Set task: Format every line of the rows below as a numbered list, skipping blank lines and leaving the pictures out.

::::

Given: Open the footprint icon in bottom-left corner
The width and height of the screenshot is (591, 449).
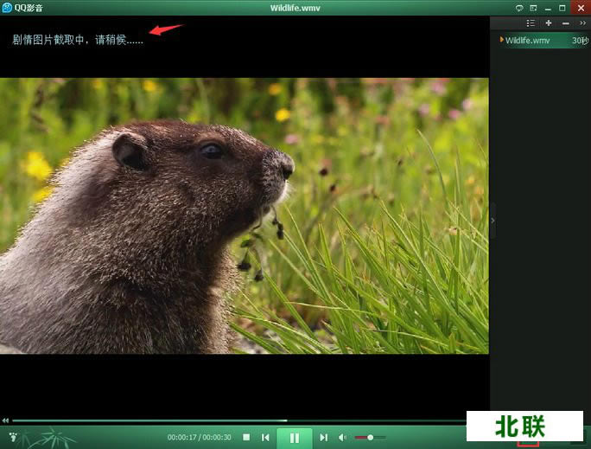Looking at the screenshot, I should (x=12, y=438).
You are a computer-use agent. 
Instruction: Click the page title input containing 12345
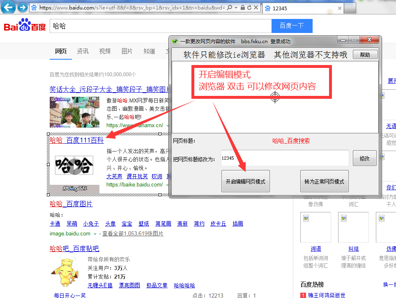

::::

Correct answer:
1. Given: Open the footprint icon in bottom-left corner
2. The width and height of the screenshot is (591, 449).
3. Looking at the screenshot, I should (x=12, y=438).
4. You are a computer-use agent. 
5. Instruction: Click the page title input containing 12345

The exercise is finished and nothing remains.